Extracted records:
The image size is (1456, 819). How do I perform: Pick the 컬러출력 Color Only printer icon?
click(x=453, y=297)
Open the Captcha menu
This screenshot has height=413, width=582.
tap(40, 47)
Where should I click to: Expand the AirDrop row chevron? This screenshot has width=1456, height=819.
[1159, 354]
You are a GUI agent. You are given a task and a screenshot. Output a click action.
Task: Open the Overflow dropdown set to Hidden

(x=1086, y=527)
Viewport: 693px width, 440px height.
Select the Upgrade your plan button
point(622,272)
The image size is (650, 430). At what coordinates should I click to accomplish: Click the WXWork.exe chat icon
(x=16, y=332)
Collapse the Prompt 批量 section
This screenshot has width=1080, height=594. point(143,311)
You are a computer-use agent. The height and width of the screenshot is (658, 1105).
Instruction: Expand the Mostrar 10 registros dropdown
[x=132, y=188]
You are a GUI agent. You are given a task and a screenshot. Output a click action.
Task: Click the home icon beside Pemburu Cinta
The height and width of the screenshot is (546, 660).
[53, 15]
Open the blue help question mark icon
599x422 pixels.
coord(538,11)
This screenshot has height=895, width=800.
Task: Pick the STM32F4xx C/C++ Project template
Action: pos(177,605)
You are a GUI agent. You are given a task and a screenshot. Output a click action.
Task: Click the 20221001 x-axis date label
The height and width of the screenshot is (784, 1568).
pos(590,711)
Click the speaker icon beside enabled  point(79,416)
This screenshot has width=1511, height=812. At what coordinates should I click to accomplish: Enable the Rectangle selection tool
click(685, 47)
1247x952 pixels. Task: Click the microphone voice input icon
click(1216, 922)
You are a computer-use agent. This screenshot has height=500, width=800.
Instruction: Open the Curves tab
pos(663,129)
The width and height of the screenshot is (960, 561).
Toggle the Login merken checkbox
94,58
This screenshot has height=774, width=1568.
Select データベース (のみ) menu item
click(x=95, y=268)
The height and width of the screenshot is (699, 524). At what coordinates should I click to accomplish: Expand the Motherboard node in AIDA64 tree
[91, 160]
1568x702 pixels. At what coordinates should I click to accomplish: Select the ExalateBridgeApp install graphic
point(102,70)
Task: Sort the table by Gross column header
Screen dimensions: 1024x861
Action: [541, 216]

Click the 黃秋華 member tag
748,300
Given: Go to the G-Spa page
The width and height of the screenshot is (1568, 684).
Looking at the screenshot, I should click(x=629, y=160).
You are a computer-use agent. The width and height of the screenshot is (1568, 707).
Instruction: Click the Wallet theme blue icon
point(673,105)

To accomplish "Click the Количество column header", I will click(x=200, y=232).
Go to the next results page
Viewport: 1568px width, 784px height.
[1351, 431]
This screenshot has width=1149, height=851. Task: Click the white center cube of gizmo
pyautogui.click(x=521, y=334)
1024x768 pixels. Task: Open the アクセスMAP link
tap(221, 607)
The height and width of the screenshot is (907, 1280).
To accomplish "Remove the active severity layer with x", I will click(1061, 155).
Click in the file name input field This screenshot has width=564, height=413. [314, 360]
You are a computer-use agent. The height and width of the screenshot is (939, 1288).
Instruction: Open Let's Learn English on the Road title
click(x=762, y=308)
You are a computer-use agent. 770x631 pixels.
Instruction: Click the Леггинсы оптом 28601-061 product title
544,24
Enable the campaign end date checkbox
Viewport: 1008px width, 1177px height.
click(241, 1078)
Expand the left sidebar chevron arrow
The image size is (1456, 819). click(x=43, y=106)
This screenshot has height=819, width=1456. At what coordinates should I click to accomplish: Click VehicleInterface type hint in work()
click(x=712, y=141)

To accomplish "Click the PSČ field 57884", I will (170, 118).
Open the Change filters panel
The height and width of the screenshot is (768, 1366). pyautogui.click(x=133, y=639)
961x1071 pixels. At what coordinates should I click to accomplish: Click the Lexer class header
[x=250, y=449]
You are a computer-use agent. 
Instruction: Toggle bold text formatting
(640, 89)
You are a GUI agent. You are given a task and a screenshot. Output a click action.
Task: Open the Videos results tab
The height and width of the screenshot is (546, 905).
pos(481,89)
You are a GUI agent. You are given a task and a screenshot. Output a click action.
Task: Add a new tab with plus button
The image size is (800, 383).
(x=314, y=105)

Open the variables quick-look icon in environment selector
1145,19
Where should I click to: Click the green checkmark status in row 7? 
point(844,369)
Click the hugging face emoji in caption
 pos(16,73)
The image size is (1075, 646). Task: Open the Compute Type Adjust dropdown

Set problem:
Select every line in the records that contains the word "Pick" and copy each one out. Match the case exactly.

Correct response:
The image size is (1456, 819). How do I perform: Pick the 컬러출력 Color Only printer icon?
Task: Pick the STM32F4xx C/C++ Project template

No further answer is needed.